Orostachys cartilaginous of Crassulaceae family is a plant native to the Changbai Mountain area, China. Although O. cartilaginous has various medicinal values, its product development and production are restricted by the insufficient resource available. O. cartilaginous cell cultures possess an efficient antibacterial effect against Bacillis subtilis, but the underlying mechanism is not clear yet. Therefore, this study investigated the effects of extract from bioreactor cultured O. cartilaginous cells (OE) on B. subtilis cell permeability and respiratory metabolism to provide a reference for the further utilization of O. cartilaginous cell cultures.

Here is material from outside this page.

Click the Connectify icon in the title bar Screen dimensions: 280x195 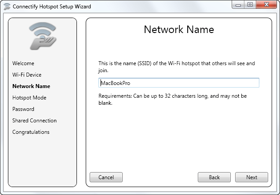click(7, 7)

Results showed alkaline phosphatase activity, electrical conductivity, nucleic acid and protein contents in B. subtilis suspensions were significantly increased (p < 0.01) by OE treatment, indicating the occurrence of cell damage or increase in cell permeability. OE inhibited B. subtilis respiration, and the combination groups of OE+iodoacetic acid (IA) and OE+sodium phosphate (SP) showed low superposition rates (approximately 35%), revealing that OE likely affected IA- and SP-represented metabolic pathways. The activities of B. subtilis enzymes, specifically, hexokinase and pyruvate kinase in the Embden-Meyerhof (EMP) pathway and glucose-6-phosphate dehydrogenase in the pentose phosphate (HMP) pathway, decreased after OE treatment. This result proved that OE inhibited B. subtilis respiration by regulating the EMP and HMP pathways.